Directive => Substitute "reply" for "comment" in the entries, starting with the line containing "Where should I" and going on through the end of the entries, and write those lines out again with nothing else changed. Leave the pictures out.

Extracted data entries =>

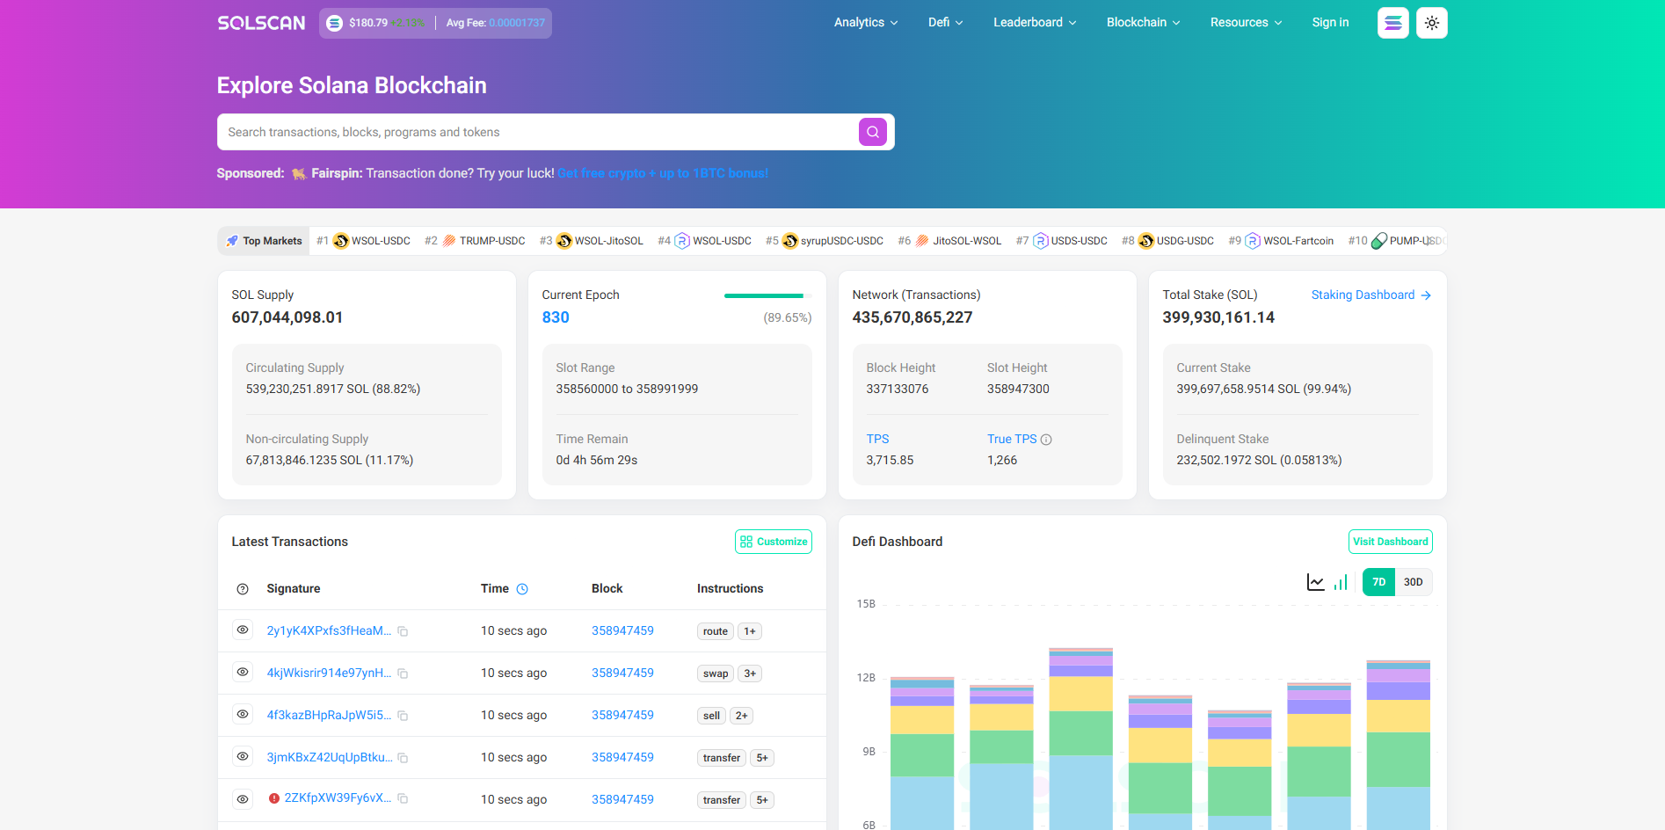Viewport: 1665px width, 830px height.
Task: Click the SOLSCAN logo
Action: [x=260, y=22]
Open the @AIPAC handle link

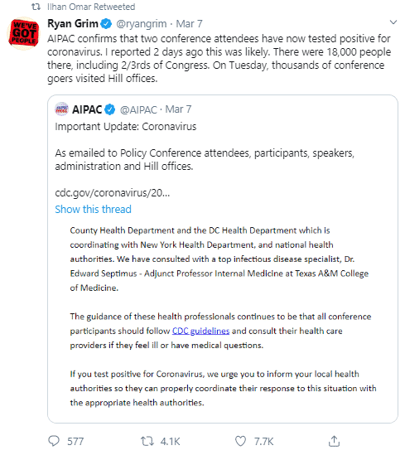coord(138,109)
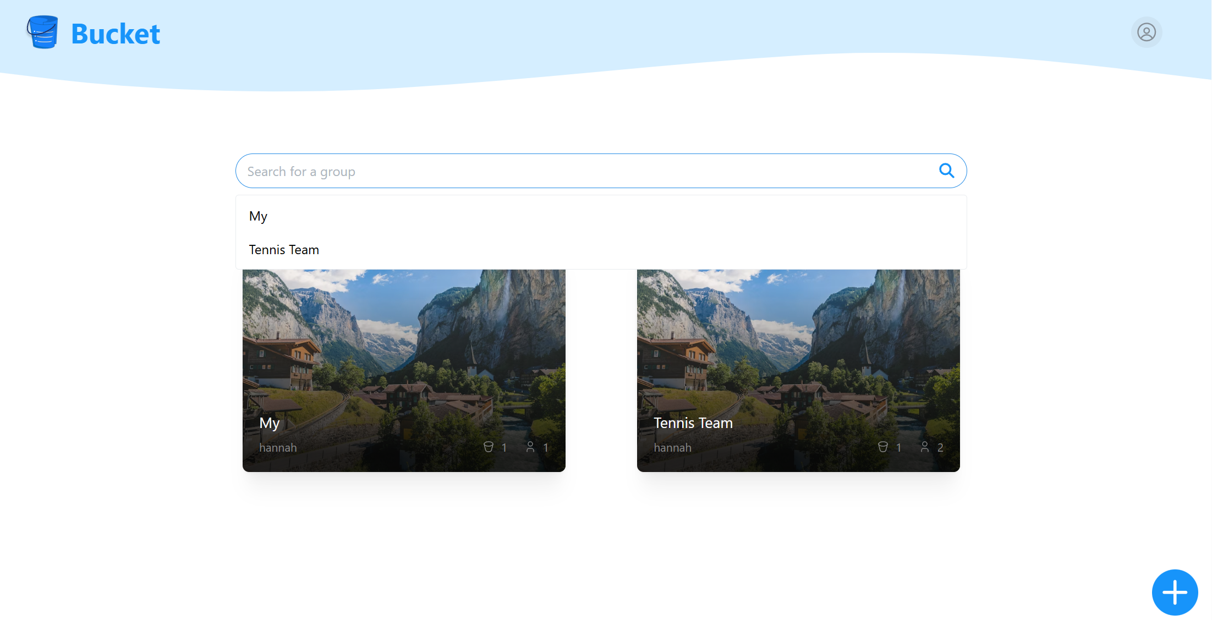Image resolution: width=1212 pixels, height=620 pixels.
Task: Click bucket count icon on Tennis Team card
Action: 883,447
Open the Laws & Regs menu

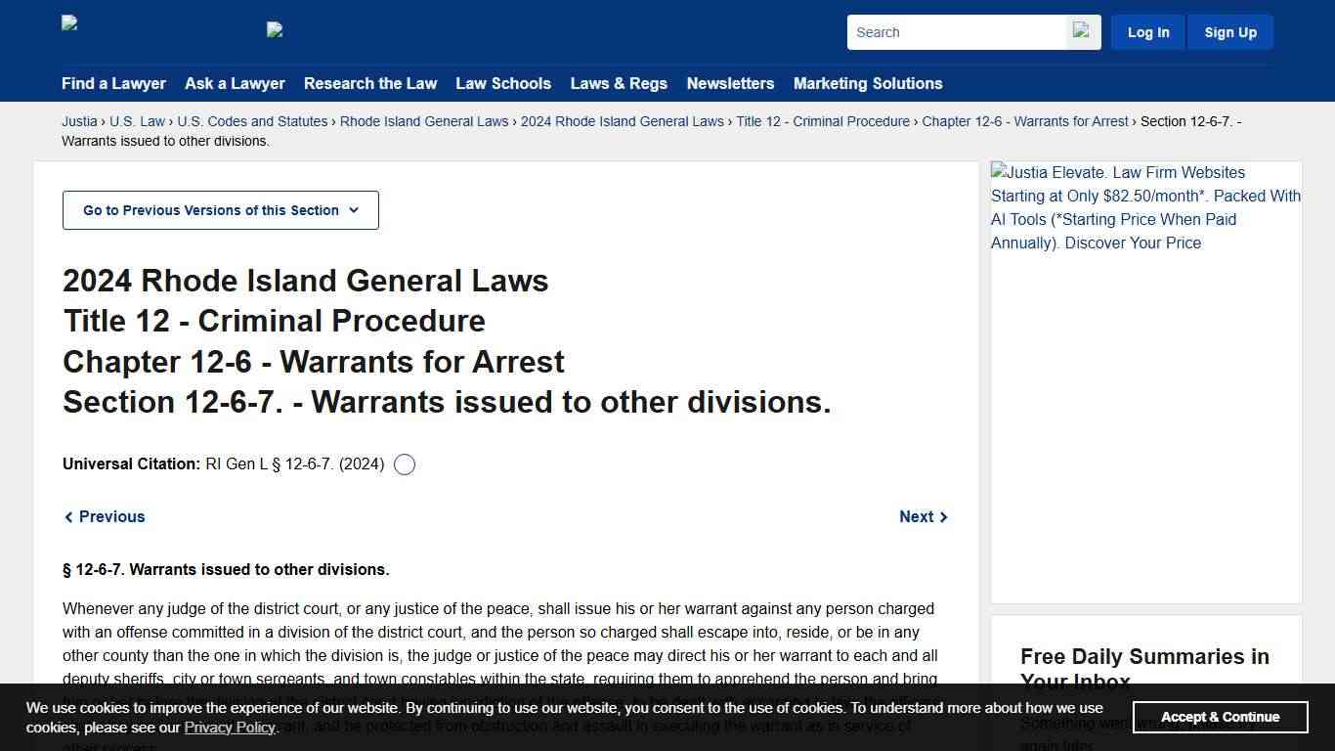pos(619,84)
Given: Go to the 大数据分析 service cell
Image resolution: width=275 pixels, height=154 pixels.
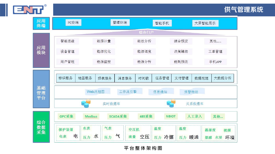Looking at the screenshot, I should 222,78.
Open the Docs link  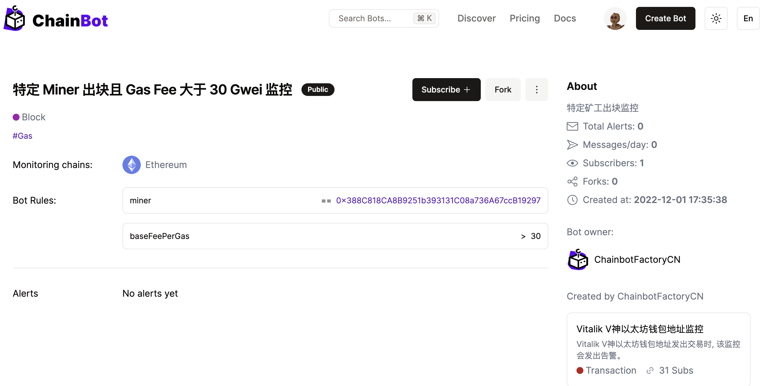click(x=565, y=18)
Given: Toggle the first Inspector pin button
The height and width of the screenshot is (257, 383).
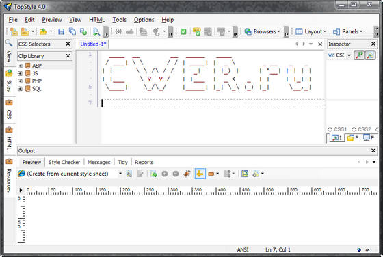Looking at the screenshot, I should click(x=359, y=55).
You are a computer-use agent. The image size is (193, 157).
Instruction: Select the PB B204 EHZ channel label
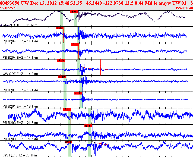20,41
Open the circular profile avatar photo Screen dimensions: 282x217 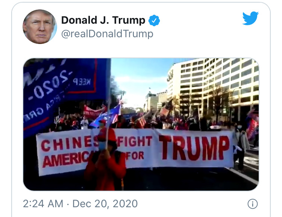pyautogui.click(x=40, y=27)
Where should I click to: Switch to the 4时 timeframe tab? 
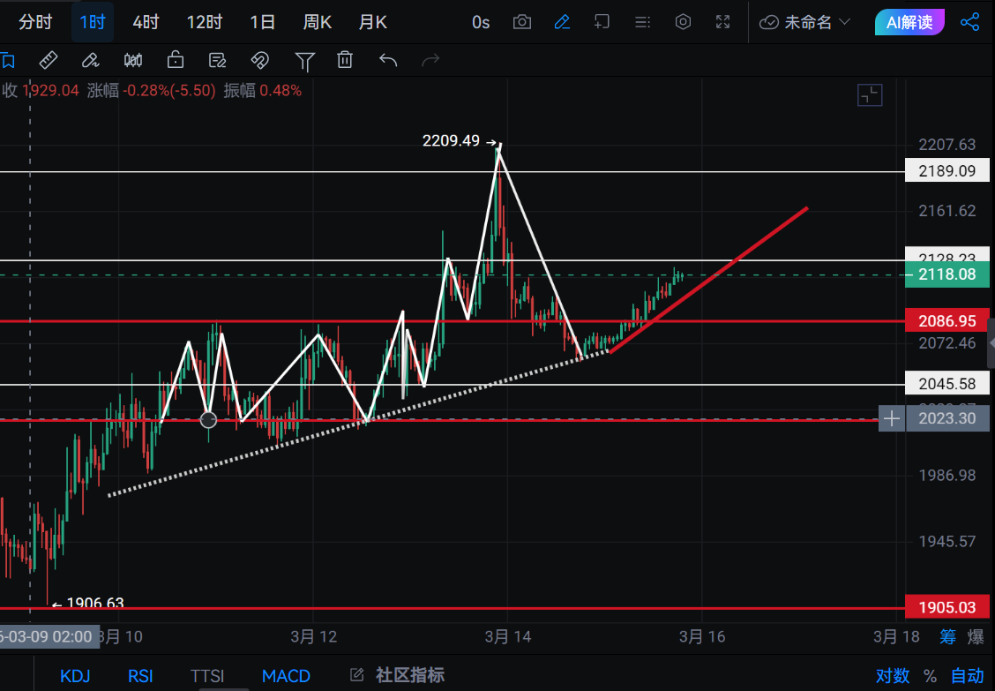146,22
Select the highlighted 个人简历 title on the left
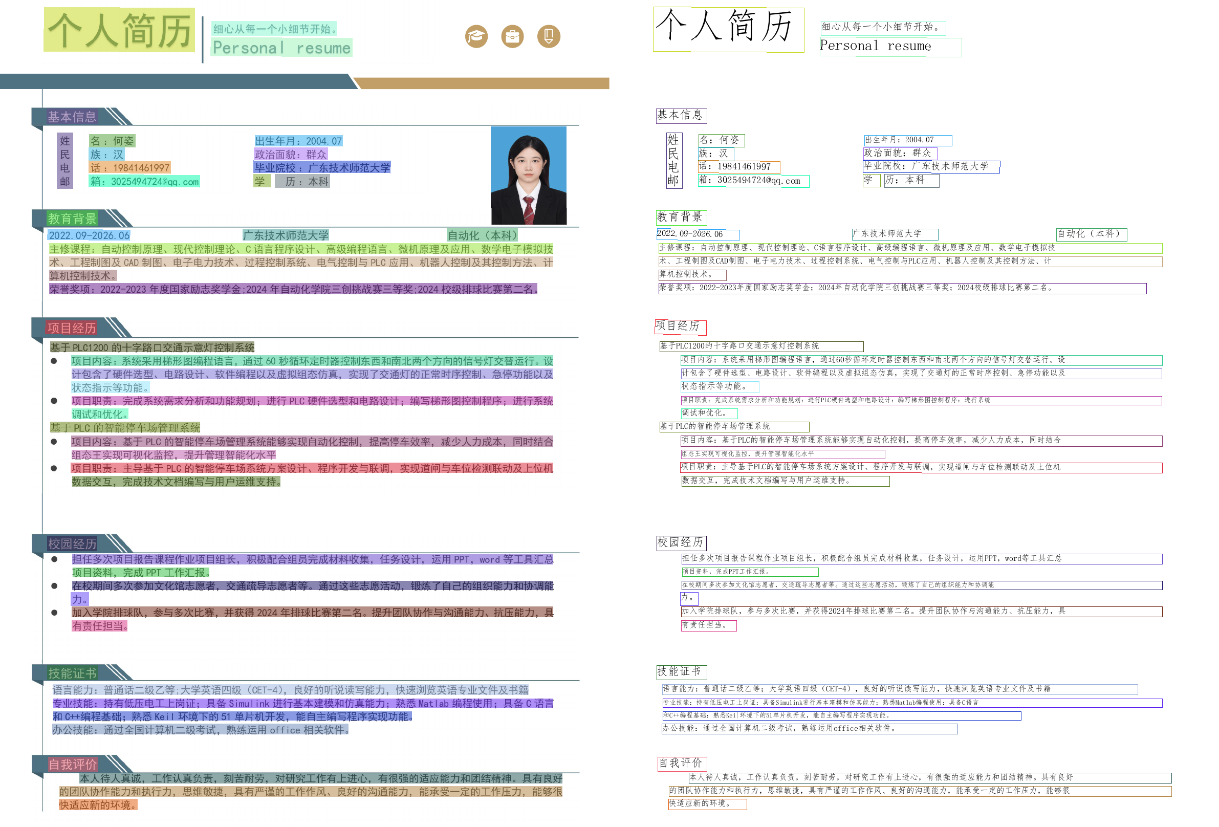Image resolution: width=1219 pixels, height=827 pixels. [x=119, y=30]
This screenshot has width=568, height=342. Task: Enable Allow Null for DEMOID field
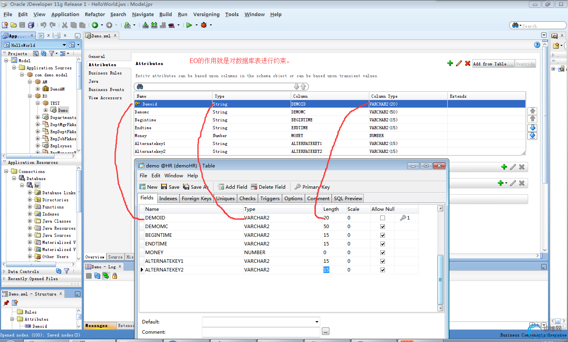382,218
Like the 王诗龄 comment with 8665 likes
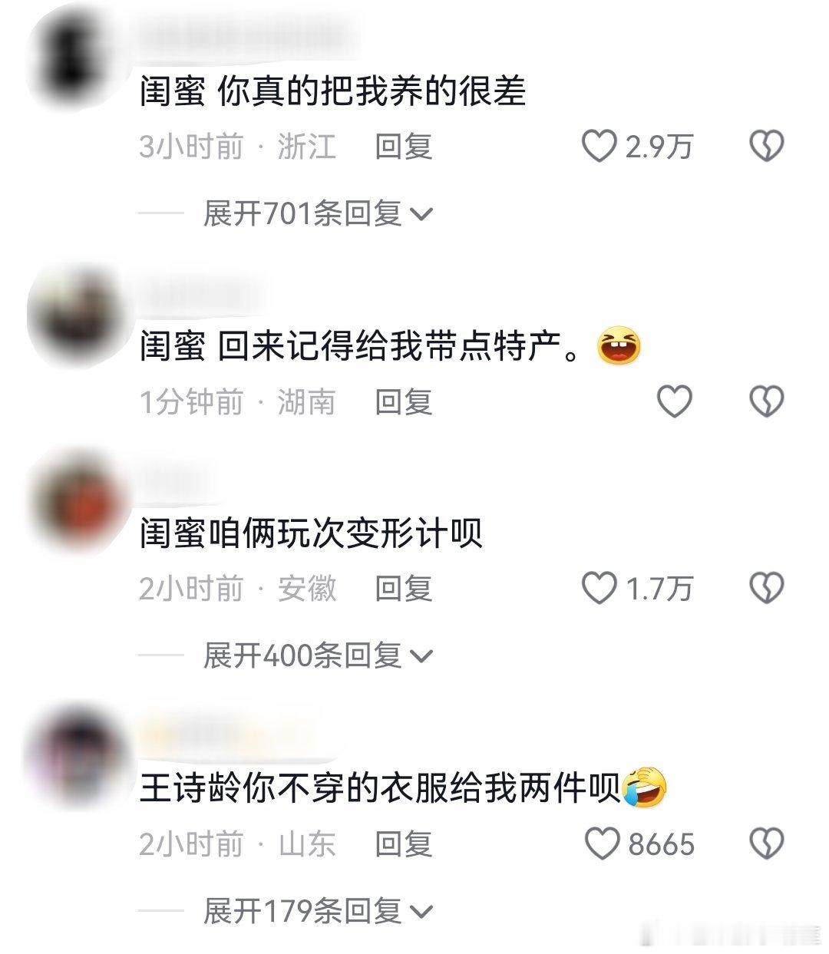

Response to this task =>
Where should I click to: Switch to the 4时 timeframe tab? 
146,22
Select the highlighted 个人简历 title on the left
Image resolution: width=1219 pixels, height=827 pixels. [x=119, y=30]
This screenshot has width=568, height=342. Task: Enable Allow Null for DEMOID field
382,218
Like the 王诗龄 reply with 8665 likes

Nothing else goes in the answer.